The Foreign Office report on Pakistan at the paper launch for Human Rights and Democracy was a strong and detailed report on the actions Pakistan was taking to improve it's overall culture and practices, and Britain's commitment to see through positive change.
The fact that Pakistan has dropped form 112th to 125th in the UN Development index does not surprise me. The fact is that lobby groups have worked hard to make more visible the terrible inequalities in Pakistan.
We are pleased to see that minority persecution has been recognised in particular the marginalisation of our Christian community.
I note that the salaries of Police in Punjab have increased and that fortunately the process has been recognised as piecemeal Police reform. The Interior Minister had made it seem such salary increases were a more global reform across Pakistan when I questioned him at the Pakistan Embassy? At least we can detect a strong influence from the Foreign Office for more wholesale changes and that they are working to train Pakistan's police on Human Rights operational practice.
Some pressing matter's for the BPCA as a consequence of the Human Rights and Democracy paper launched yesterday include:
No comment was made on reform of the constitution of Pakistan that was formed on the 23rd March 1956 after the partition. The original name for Pakistan was the "Dominion of Pakistan" till this date it, when the nation became the Islamic Republic of Pakistan, Non-Muslims were barred from election as President, and Islam became the state religion.
No comment on faith labelling within Pakistani Passports a process that has created a much used discriminatory tool for Conservative and extremist Muslims.
No real drive for grassroots programmes to create a less conservative culture in Pakistan such as, Interfaith debates and multicultural celebrations, removal of Islamic studies as core subject in Pakistan's educational curriculum for replacement of broad based religious studies lessons, or a fairer and more accurate less islamicised history course, in which Gandhi is not anathema and prominent Christians and minorities are recognised.
In the report on Law and order no mention was made of the 300 lawyers who boycotted the Lahore High Court preventing the Judicial decision for the case of Shazia Bashir Masih by threatening the family, solicitors and supporter for justice. Images of the Solicitors smashing Police Cars and ransacking the court were never used to disbar any of the perpetrators. A stronger legal system will also need sanctions such as disbarment to reign the power legal practitioners have over life and death and lower classes in general.
The Blasphemy Law was mentioned but there seems to be a lack of drive to get any reform made despite the misuse that had a sharp incline since its islamification in 1986. A return to the Original British Public Order Act 295 and 295a protected all faiths and which only saw 10 cases brought to court would seem to be a favourable outcome and would remove the inequality. The FOC seem intent on reductions in abuse rather than reform and you may find the ambiguity of the existing law does not help matters.
Why has a survey not been undertaken on what Minorities and the Muslim Majority feel about the blasphemy Law and its misuse?

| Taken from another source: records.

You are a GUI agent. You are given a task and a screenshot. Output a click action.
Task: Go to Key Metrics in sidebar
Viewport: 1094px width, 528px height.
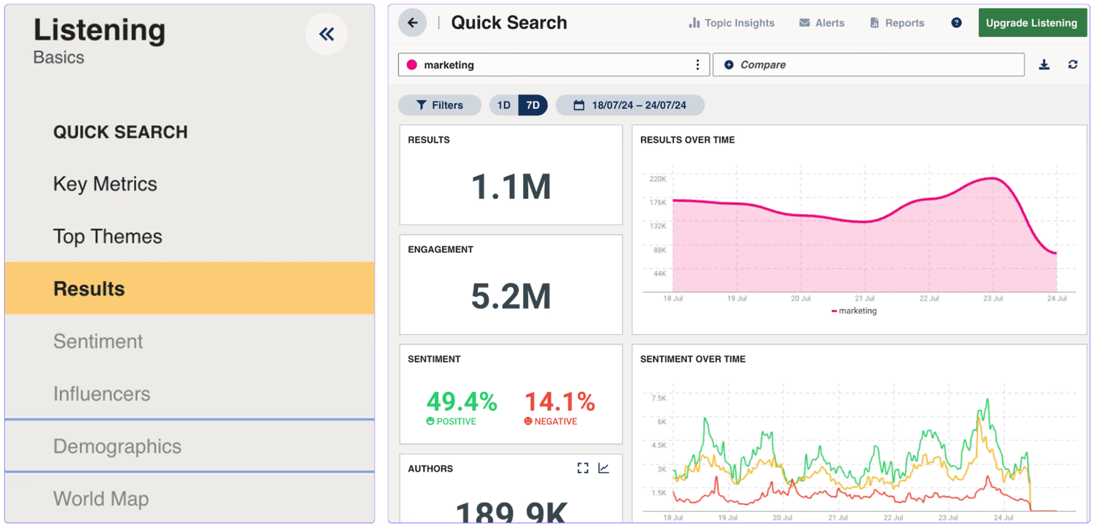[105, 184]
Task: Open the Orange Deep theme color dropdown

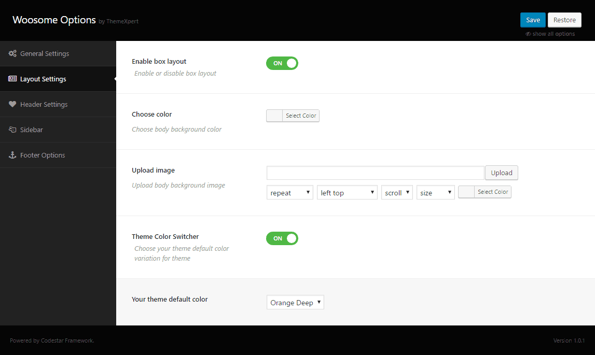Action: click(x=295, y=302)
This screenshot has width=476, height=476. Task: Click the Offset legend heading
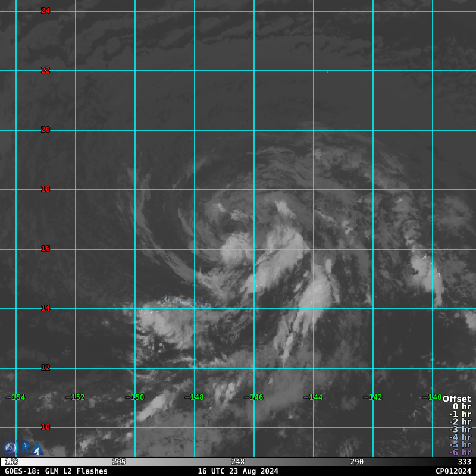pyautogui.click(x=456, y=399)
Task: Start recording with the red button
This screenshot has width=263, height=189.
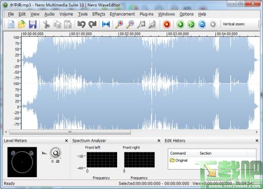Action: (167, 24)
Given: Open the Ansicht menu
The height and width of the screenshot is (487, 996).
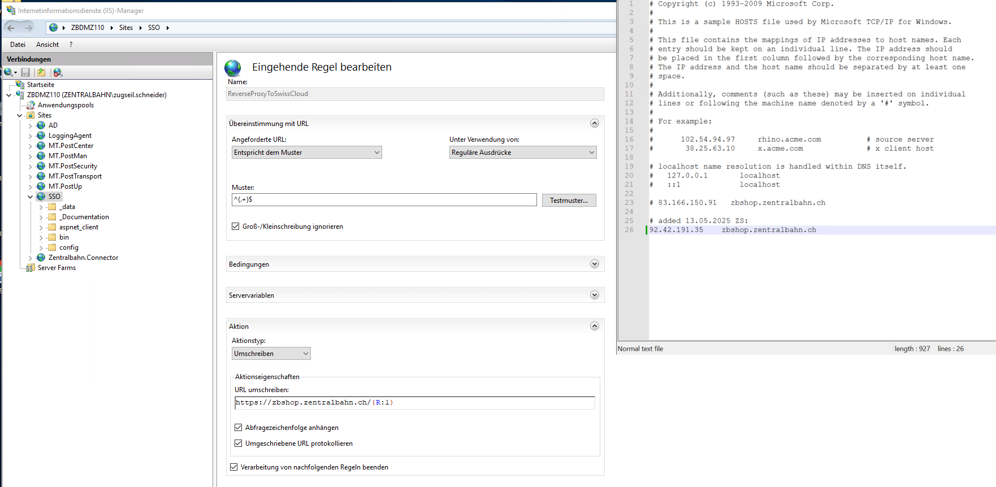Looking at the screenshot, I should (47, 45).
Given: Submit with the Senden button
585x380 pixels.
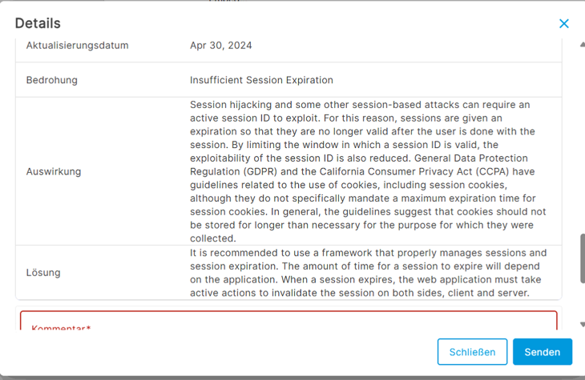Looking at the screenshot, I should point(542,352).
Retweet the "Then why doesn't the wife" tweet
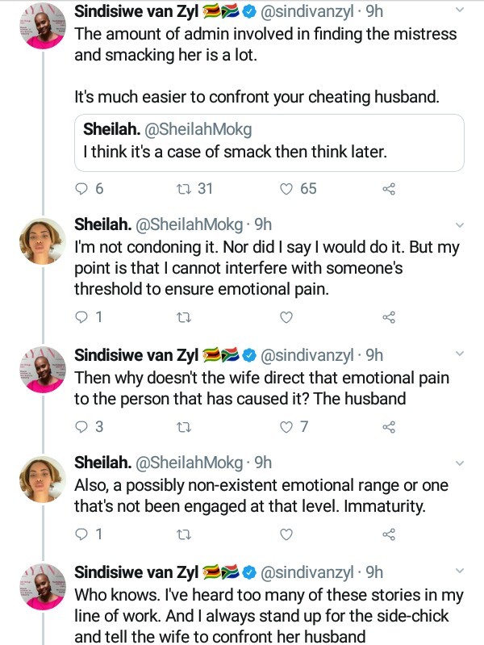The width and height of the screenshot is (484, 645). click(x=182, y=427)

The Quota system for Public sector and parliament does not seem to have had much affect - has any monitoring been undertaken?

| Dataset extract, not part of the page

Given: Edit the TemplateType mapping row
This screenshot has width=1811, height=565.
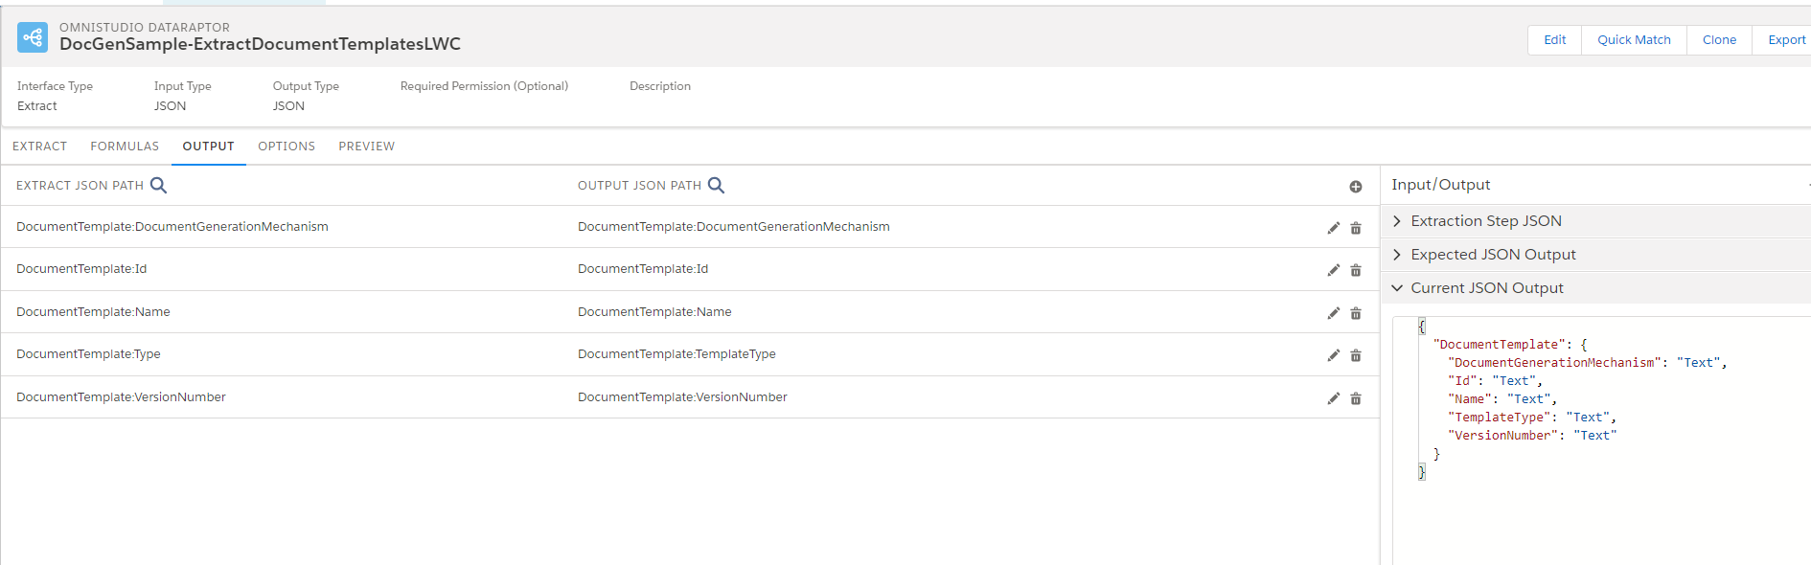Looking at the screenshot, I should 1333,355.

If the Electoral System is to be improved we need to operate a 1 person 1 vote system the 2 votes for minorities system in disingenuous and disempowers our Political figures. Political parties should be encouraged to positively discriminate in favour of minority candidates for some seats like we have women only seats in the UK - rather than the existing scheme.
When Pakistan signed the Convention against torture what reservations did they have?
We have already sent a request to the Foreign Office for a response to these matters and we will of course relay a response back to you.